Mr Herron, 36, was 25 when he decided that he was a man living in a woman’s body and sought help from the NHS.

He had “crippling mental health issues”, partly due to the fact he was unable to accept that he was a gay man, and he had undiagnosed autism and had recently been diagnosed with obsessive compulsive disorder (OCD) as well as depression and addiction issues.

He says that the idea that all of his problems were caused by gender dysphoria became his “new obsession” and he found that he was celebrated for the decision by an online community.

At the age of 26 the civil servant from Newcastle “began an irreversible medical pathway, that has left me physically crippled today”.

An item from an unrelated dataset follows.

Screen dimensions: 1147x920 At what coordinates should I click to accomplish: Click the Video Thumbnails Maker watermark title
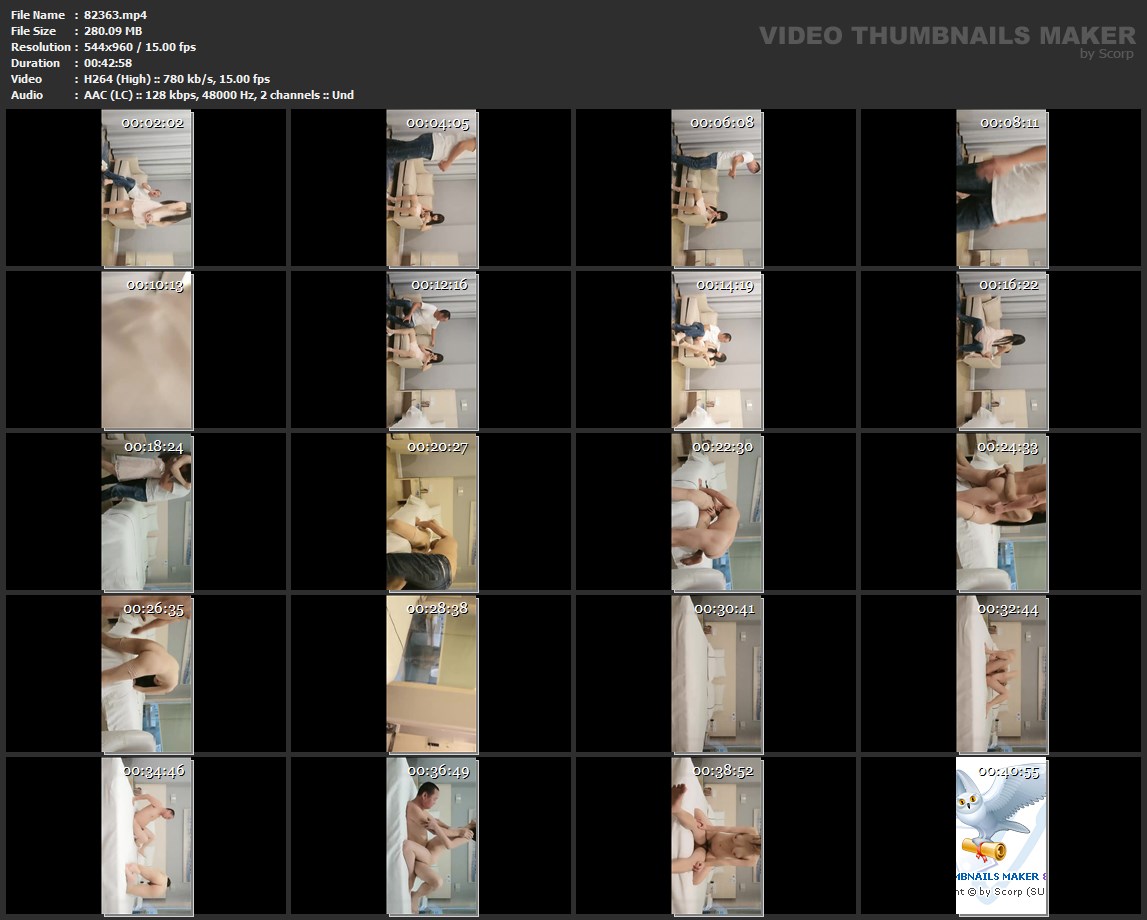[x=946, y=36]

Just after his 31st birthday he had surgery to remove his genitals and create a fake vagina, which has left him unable to use the toilet properly and often in “crippling pain”.

“There is no dignity in living like this, there was no great becoming of myself. I have completely undone myself, with the assistance of medical professionals, who offered no doubt, no challenge,” he said

Mr Herron said that he cannot deal with the fact he is not alone in his “regret” and that there are “not just dozens, or hundreds, but thousands of others like me, and more to come.”

He said they deserve to be “caught and cared for” not “punished” for asking for help by being “castrated.

The pair are bringing a judicial review against the service specifications that determine how patients are treated and are calling for the Cass review to be broadened to include all adults under 25.

NHS England has been sent a pre-action letter and Mr Herron and Parent A are preparing to issue proceedings at London’s High Court.

A spokesman for NHS England said it “has received the judicial review challenge letter, which we will respond to accordingly.

Steve Barclay, the Health Secretary, and Kemi Badenoch, the Minister for Women and Equalities, have also been served with papers.

Ms Badenoch, who has described the Tavistock as a “scandal”, has been involved amid fear the NHS is discriminating against people with autism.